[TO DO]
Put the lines running from the one containing "The height and width of the screenshot is (832, 960)." through the end of the entries into a numbered list, leaving out any blank lines.

** Start PROVIDED DATA **

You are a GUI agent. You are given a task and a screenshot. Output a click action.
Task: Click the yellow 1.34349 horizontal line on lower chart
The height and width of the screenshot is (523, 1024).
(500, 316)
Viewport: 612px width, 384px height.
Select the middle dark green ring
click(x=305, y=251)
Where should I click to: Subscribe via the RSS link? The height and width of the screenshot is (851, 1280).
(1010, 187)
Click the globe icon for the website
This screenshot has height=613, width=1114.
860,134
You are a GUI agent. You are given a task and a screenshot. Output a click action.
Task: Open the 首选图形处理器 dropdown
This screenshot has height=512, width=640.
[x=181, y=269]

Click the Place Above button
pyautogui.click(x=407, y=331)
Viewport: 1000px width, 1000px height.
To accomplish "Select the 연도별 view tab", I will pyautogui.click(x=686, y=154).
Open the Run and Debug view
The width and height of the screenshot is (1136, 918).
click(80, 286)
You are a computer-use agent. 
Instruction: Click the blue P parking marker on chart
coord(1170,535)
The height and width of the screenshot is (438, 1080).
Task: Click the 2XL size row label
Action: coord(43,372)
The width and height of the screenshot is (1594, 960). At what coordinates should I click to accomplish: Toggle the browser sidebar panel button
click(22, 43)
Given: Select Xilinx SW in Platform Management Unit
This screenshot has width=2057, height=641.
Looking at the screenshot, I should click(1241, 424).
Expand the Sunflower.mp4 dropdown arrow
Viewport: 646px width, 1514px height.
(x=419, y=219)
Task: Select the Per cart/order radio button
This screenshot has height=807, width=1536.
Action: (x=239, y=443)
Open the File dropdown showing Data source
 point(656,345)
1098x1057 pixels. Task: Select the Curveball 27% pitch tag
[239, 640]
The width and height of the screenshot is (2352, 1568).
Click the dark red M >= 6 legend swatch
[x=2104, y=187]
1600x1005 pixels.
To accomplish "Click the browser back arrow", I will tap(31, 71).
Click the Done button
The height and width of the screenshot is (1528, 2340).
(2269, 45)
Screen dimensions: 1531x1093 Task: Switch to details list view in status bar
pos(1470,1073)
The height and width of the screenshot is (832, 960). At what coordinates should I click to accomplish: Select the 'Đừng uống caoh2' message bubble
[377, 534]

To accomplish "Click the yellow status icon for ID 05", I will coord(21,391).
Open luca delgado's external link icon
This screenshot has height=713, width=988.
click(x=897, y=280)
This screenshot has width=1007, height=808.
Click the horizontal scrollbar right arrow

** End PROVIDED DATA **

[ANSWER TO THIS EXERCISE]
1. The height and width of the screenshot is (832, 960). At what coordinates should I click to accomplish: Select the 'Đừng uống caoh2' message bubble
2. [377, 534]
3. To accomplish "Click the yellow status icon for ID 05", I will coord(21,391).
4. Open luca delgado's external link icon
5. This screenshot has height=713, width=988.
6. click(x=897, y=280)
7. This screenshot has width=1007, height=808.
8. Click the horizontal scrollbar right arrow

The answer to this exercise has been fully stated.